The rules above (with commentary) are not arbitrary. Like the “Golden Rule”, they have come down from antiquity from many, if not all, civilizations in one form or another.

Civilization must have “rules” like the golden rule and maybe even some or all of those above to be civilized. Freemasons need to embody No. 32 and exemplify it in all we do.
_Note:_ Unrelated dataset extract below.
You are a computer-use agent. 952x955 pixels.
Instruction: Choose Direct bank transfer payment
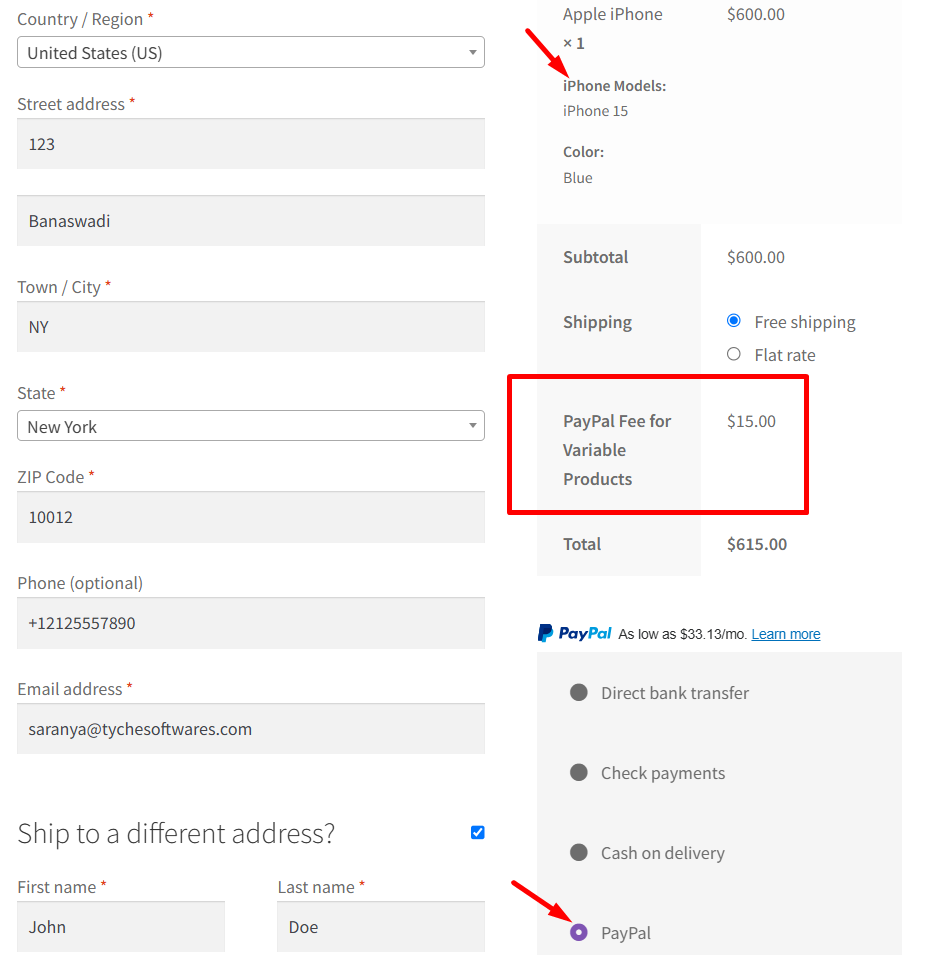(578, 692)
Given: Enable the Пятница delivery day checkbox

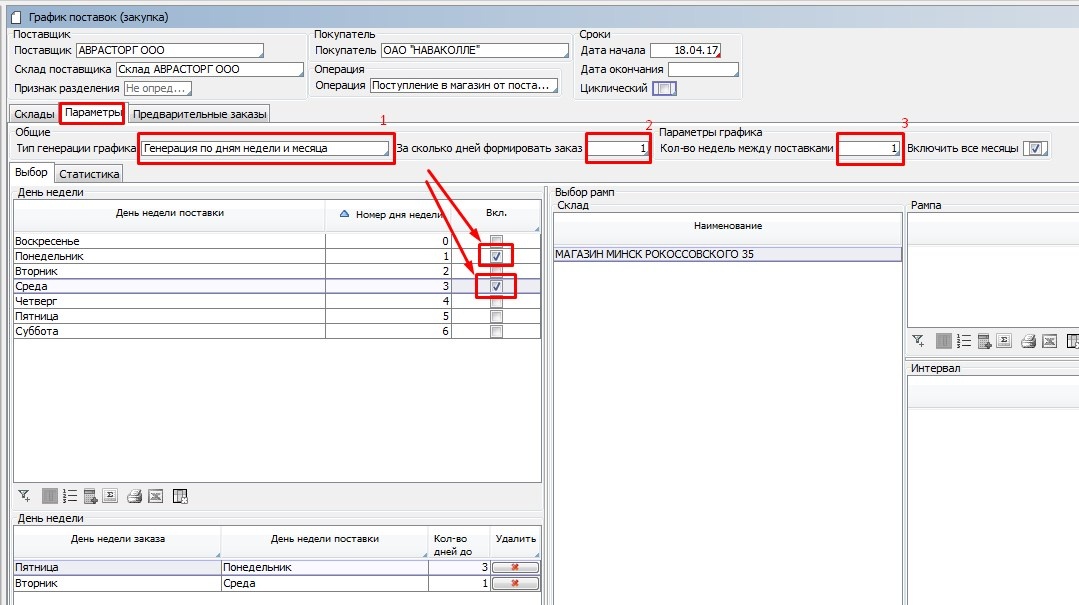Looking at the screenshot, I should 496,316.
Just to cement the ideas above I will also offer the following:

In The Farmer’s Almanac for 1823 published at Andover, Mass., the following was printed under the heading,
 of a Freemason”

The real Freemason is distinguished from the rest of Mankind by the uniform unrestrained rectitude of his conduct.
Other men are honest in fear of punishment which the law might inflect they are religious in expectation of being rewarded, or in dread of the devil, in the next world.
A Freemason would be just if there were no laws, human or divine except those written in his heart by the finger of his Creator. In every climate, under every system of religion, he is the same.
He kneels before the Universal Throne of God in gratitude for the blessings he has received and humble solicitation for his future protection.
He venerates the good men of all religions.
He disturbs not the religion of others.
He restrains his passions, because they cannot be indulged without injuring his neighbor or himself.
He gives no offense, because he does not choose to be offended.
He contracts no debts which he is certain he cannot discharge because he is honest upon principal.
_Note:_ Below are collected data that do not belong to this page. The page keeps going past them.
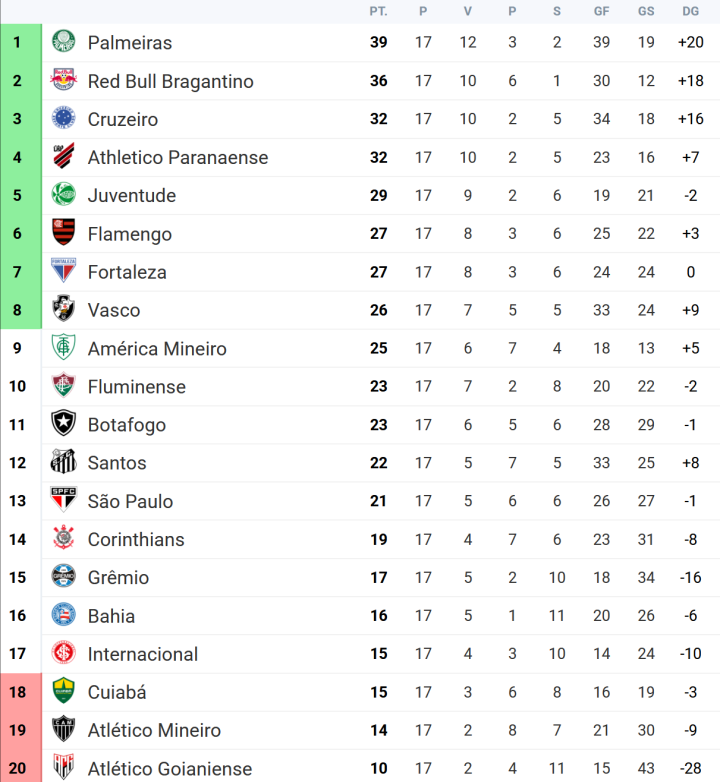Sort by the GF goals-for column header

tap(601, 11)

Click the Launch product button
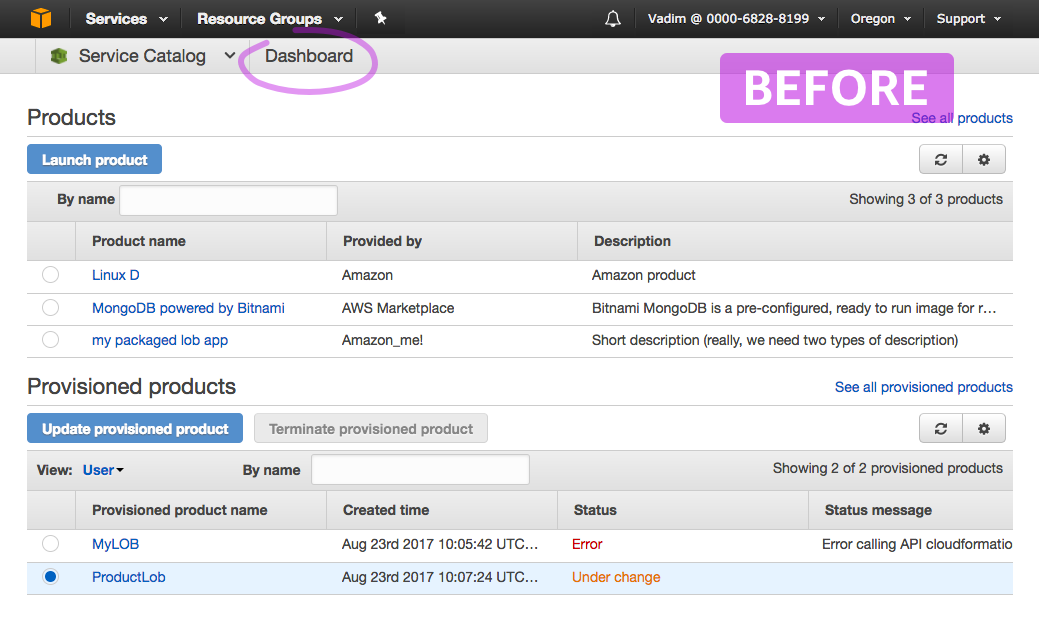(x=94, y=159)
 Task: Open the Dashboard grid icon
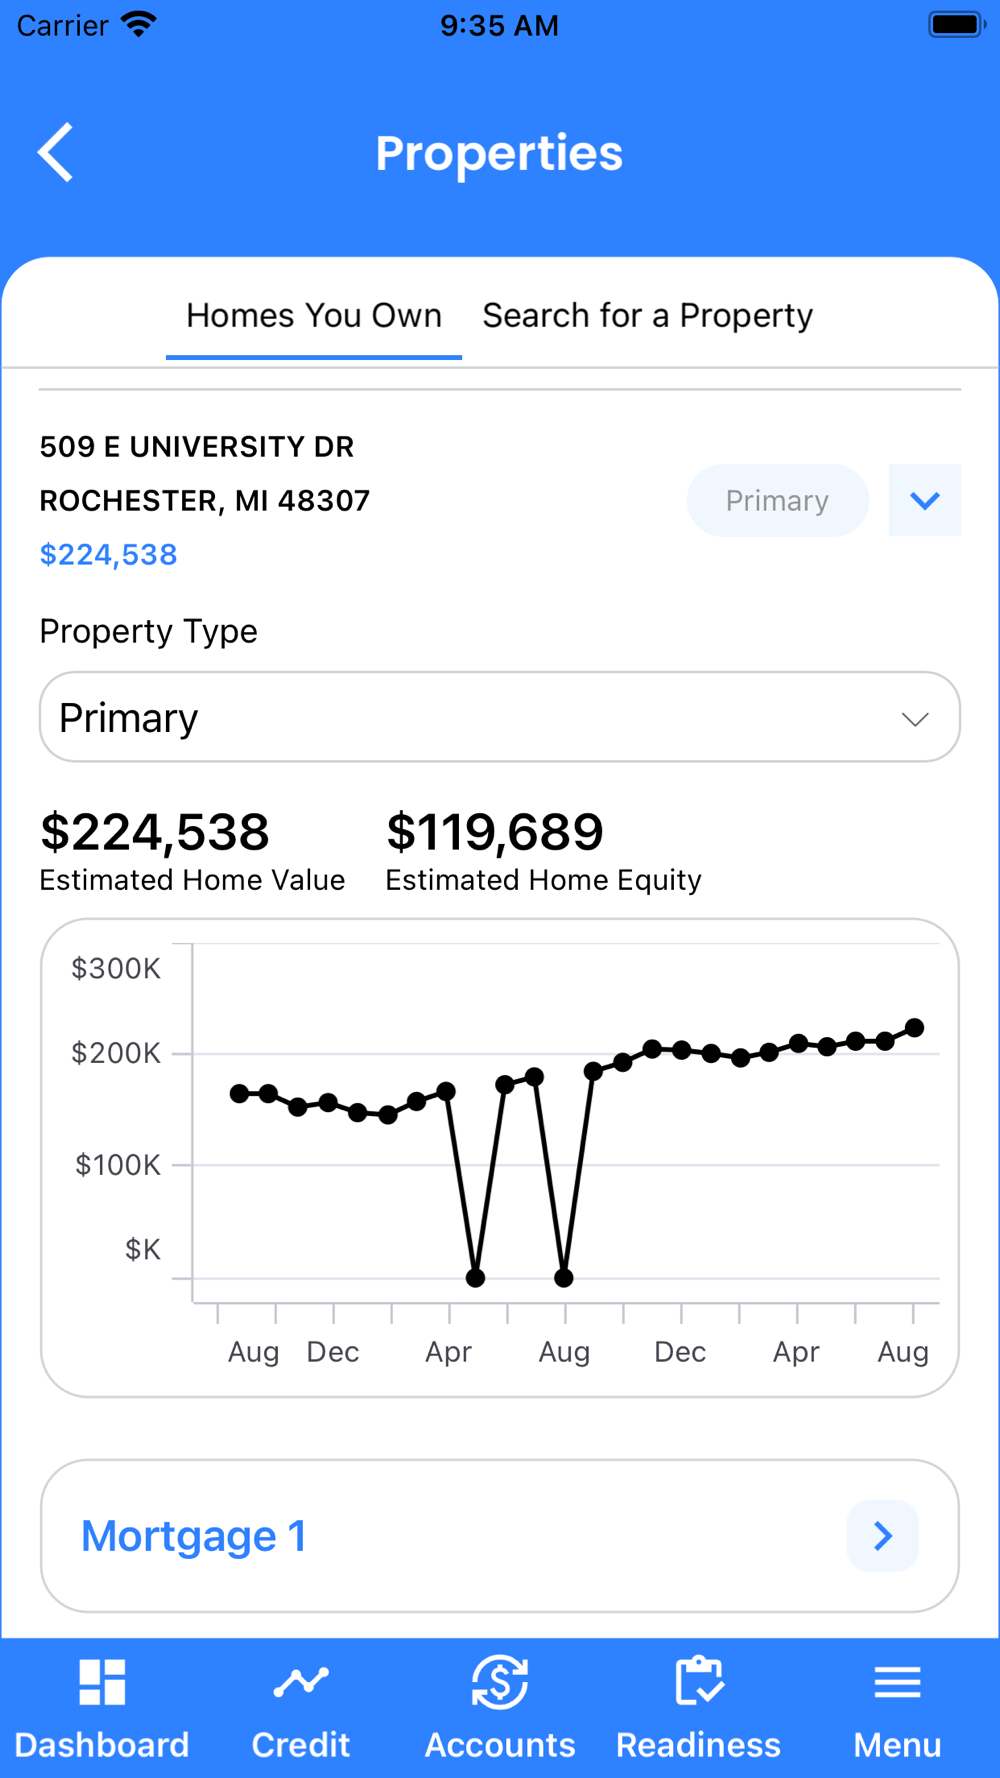pyautogui.click(x=102, y=1682)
Finally, I believe Bro. John “The Duke” Wayne said it more simply, yet succinctly:


“I won’t be wronged. I won’t be insulted. I won’t be laid a-hand on. I don’t do these things to other people, and I require the same from them.” ― Bro. John Wayne “The Shootist”




It would really be a wonderful thing to hear what the Brothers say about the rules above, would you add any, remove any, re-word any? If you want a lively discussion in a Lodge, bring up what does it mean to be a Freemason, and a man.